A Tight Expressivity Hierarchy for GNN-Based Entity Resolution in Master Data Management

Entity resolution -- identifying database records that refer to the same real-world entity -- is naturally modelled on bipartite graphs connecting entity nodes to their attribute values. Applying a message-passing neural network (MPNN) with all available extensions (reverse message passing, port numbering, ego IDs) incurs unnecessary overhead, since different entity resolution tasks have fundamentally different complexity. For a given matching criterion, what is the cheapest MPNN architecture that provably works? We answer this with a four-theorem separation theory on typed entity-attribute graphs. We introduce co-reference predicates $\mathrm{Dup}_r$ (two same-type entities share at least $r$ attribute values) and the $\ell$-cycle predicate $\mathrm{Cyc}_\ell$ for settings with entity-entity edges. For each predicate we prove tight bounds -- constructing graph pairs provably indistinguishable by every MPNN lacking the required adaptation, and exhibiting explicit minimal-depth MPNNs that compute the predicate on all inputs.
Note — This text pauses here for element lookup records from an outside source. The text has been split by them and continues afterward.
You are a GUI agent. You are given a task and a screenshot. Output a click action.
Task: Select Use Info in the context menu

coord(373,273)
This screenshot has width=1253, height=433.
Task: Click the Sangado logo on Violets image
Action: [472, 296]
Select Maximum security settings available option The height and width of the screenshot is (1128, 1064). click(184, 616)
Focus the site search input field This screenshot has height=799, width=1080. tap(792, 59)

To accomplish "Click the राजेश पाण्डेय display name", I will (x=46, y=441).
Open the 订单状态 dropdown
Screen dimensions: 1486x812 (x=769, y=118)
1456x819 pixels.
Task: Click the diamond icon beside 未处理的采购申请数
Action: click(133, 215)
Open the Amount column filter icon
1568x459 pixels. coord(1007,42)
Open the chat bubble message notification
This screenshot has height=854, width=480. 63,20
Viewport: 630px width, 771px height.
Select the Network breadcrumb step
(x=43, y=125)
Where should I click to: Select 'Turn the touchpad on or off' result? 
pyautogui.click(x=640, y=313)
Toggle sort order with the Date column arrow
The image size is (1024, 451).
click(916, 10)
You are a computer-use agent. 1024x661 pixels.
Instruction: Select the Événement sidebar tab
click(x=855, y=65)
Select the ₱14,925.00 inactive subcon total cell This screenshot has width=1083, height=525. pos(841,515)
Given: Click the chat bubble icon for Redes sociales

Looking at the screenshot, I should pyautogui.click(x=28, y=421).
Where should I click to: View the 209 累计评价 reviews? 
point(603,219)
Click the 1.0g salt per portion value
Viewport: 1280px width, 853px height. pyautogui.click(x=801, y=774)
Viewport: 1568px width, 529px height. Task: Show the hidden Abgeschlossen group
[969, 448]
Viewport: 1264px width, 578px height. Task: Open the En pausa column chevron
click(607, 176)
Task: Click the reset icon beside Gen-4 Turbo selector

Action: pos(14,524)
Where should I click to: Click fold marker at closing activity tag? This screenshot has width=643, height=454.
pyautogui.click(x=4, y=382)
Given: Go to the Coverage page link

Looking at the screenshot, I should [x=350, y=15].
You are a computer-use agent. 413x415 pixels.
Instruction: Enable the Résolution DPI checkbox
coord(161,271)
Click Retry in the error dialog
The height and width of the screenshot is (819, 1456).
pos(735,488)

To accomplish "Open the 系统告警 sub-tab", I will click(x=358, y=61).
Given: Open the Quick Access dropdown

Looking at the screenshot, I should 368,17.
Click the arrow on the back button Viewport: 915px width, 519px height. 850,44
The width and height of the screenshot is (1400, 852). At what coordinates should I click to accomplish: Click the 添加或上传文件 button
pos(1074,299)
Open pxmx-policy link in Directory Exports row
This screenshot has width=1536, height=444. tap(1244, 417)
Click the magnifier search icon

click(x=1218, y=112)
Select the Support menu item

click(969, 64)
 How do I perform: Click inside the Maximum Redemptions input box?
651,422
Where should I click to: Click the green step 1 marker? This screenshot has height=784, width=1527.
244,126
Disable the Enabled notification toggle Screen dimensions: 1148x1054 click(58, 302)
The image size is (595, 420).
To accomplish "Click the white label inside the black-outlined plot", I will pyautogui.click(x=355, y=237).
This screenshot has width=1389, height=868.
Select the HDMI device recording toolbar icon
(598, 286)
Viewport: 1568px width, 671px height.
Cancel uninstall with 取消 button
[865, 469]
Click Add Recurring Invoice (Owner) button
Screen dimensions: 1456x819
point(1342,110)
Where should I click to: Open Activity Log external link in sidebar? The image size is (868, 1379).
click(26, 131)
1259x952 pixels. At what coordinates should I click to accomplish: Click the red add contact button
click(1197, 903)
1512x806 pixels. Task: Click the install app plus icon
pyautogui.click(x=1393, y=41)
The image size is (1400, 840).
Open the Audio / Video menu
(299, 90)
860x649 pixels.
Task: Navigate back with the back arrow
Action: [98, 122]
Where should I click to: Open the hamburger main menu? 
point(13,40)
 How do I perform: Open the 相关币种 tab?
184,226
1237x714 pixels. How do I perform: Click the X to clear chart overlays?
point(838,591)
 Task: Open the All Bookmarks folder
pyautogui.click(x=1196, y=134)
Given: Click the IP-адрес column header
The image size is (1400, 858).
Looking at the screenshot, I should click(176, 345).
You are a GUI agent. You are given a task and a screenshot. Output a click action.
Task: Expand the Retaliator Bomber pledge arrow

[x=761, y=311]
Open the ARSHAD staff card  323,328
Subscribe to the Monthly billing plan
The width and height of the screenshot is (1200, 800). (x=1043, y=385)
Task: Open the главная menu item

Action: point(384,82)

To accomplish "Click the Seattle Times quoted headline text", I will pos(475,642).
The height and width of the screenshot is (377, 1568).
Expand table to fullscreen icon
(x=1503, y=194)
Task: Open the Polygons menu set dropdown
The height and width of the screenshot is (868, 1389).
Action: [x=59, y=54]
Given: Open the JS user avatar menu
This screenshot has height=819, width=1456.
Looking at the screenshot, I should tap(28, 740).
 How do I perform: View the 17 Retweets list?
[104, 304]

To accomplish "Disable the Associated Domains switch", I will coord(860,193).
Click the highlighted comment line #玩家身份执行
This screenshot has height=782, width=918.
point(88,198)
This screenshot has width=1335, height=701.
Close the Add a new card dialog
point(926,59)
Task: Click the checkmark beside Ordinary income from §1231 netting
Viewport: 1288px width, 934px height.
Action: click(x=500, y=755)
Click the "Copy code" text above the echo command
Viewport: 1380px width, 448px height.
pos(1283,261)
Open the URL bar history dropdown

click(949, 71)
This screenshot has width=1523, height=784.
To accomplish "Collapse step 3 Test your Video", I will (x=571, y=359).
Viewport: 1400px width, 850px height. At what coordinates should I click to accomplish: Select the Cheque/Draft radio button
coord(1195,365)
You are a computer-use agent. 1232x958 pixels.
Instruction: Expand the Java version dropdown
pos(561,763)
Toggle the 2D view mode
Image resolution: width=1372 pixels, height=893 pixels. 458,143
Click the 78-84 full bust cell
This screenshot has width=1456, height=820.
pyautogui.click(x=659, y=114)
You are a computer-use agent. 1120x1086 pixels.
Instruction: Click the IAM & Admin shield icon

The central finding is a sharp complexity gap between detecting any shared attribute and detecting multiple shared attributes. The former is purely local, requiring only reverse message passing in two layers. The latter demands cross-attribute identity correlation -- verifying that the same entity appears at several attributes of the target -- a fundamentally non-local requirement needing ego IDs and four layers, even on acyclic bipartite graphs. A similar necessity holds for cycle detection. Together, these results yield a minimal-architecture principle: practitioners can select the cheapest sufficient adaptation set, with a guarantee that no simpler architecture works. Computational validation confirms every prediction.